In A Corporate Duty to Rescue: Biopharmaceutical Companies and Access to Medications, Rebecca Wolitz grapples with this question. In her piece, Professor Wolitz presents a complete and critical analysis of the structure, enforceability, and workability of a “corporate duty to rescue” (CDTR). Defining a CDTR as the “application of a moral duty to rescue to for-profit companies” regarding access to their products, Wolitz’s analysis is significant, kicking off a conversation that should precede any “self-regulatory changes [corporations] justifiably could be urged to implement.” Indeed, as she notes, “a CDTR is particularly interesting as it offers a moral foundation for corporate self-regulation.”
After situating her work among other scholarship from authors who have proposed the adoption of a CDTR, Professor Wolitz begins her analysis by examining whether a CDTR would be legally enforceable by tort law.
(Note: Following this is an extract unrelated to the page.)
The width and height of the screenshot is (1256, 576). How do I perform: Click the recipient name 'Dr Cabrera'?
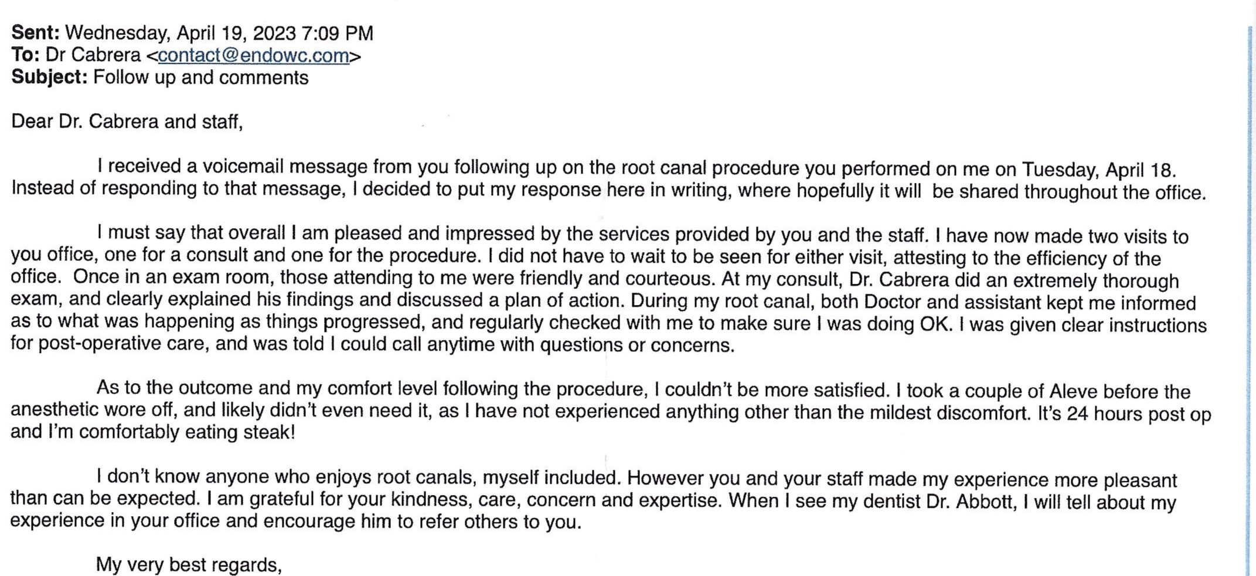(93, 55)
After concluding that a CDTR “as a form of external regulation under current tort law appears unpromising,” she instead argues that CDTR should be considered as a corporate governance tool. In support of this formulation, she convincingly argues that both the corporation’s profit motive and its shareholder primacy structure would not, by themselves, prevent the corporation from discharging a CDTR. To drive home the point, she also argues that discharging a CDTR would likely be protected by the business judgment rule (BJR) because of its operational, as opposed to structural, character.
Professor Wolitz next analyzes current corporate efforts to secure patient access to needed medications. These efforts include forbearance of patent rights, voluntary licenses, donations, price reductions, and patient assistance programs. Although they are framed as potential “means for discharging obligations of corporate rescue,” Professor Wolitz argues that because they are not undertaken due to a “moral obligation to rescue, so much as good business sense or even optional charity,” they may not discharge a moral duty. Part of this is because of the opacity problem that continues to obfuscate what the duty actually requires of corporations.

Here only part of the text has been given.